TASK DETAILS
In the records below, find each line holding the word "agent" and copy it.

--------------------

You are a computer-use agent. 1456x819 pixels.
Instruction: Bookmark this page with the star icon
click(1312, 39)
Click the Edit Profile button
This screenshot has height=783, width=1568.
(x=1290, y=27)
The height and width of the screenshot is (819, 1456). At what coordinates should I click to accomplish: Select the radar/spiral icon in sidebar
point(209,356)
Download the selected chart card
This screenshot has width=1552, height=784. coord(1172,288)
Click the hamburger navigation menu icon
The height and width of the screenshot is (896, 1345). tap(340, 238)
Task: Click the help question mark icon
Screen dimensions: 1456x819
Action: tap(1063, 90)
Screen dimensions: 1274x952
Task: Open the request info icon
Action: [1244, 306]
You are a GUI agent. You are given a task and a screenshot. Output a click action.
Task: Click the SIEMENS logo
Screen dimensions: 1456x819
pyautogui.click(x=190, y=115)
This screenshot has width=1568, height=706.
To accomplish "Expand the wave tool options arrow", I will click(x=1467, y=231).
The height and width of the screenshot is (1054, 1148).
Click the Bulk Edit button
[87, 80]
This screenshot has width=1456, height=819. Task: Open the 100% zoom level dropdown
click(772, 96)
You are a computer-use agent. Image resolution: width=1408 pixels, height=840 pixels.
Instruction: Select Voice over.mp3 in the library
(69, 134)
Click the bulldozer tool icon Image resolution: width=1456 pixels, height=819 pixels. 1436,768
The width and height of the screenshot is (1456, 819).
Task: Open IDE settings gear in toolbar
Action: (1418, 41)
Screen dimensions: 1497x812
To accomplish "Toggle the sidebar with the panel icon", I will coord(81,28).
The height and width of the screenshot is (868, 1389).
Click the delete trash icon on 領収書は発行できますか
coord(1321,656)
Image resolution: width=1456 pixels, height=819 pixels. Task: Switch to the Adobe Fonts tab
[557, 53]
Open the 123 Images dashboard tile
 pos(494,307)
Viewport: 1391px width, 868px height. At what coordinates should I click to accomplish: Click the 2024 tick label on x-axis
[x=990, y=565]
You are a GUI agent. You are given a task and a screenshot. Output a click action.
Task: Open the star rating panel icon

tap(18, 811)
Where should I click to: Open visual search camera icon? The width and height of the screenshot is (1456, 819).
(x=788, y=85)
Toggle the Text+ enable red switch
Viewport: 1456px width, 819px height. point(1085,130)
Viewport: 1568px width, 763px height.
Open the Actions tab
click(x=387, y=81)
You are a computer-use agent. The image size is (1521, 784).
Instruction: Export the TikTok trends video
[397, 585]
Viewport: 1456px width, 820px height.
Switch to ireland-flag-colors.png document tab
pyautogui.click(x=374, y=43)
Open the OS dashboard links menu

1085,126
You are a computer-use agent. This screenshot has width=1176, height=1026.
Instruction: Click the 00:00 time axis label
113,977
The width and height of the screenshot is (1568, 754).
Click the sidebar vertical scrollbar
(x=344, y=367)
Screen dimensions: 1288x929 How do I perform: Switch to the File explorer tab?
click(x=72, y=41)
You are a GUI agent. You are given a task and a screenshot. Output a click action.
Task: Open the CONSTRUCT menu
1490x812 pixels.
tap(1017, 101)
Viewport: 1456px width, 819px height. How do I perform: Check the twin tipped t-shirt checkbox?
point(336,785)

--------------------

EXPECTED ANSWER
You are a computer-use agent. 1456x819 pixels.
You are a GUI agent. You are given a task and a screenshot. Output a click action.
You are a computer-use agent. Image resolution: width=1408 pixels, height=840 pixels.
You are a GUI agent. You are given a task and a screenshot. Output a click action.
You are a computer-use agent. The image size is (1521, 784).
You are a computer-use agent. This screenshot has width=1176, height=1026.
You are a GUI agent. You are given a task and a screenshot. Output a click action.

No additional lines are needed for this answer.